Dataset items:
(begin)
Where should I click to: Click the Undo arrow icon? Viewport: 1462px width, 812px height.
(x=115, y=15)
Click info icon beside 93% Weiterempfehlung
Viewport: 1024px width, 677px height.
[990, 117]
(end)
## WORK REQUIRED
Retype all of the records above, keeping every character the same.

## PROBLEM SOLUTION
Where should I click to: Click the Undo arrow icon? Viewport: 1462px width, 812px height.
(x=115, y=15)
Click info icon beside 93% Weiterempfehlung
Viewport: 1024px width, 677px height.
[990, 117]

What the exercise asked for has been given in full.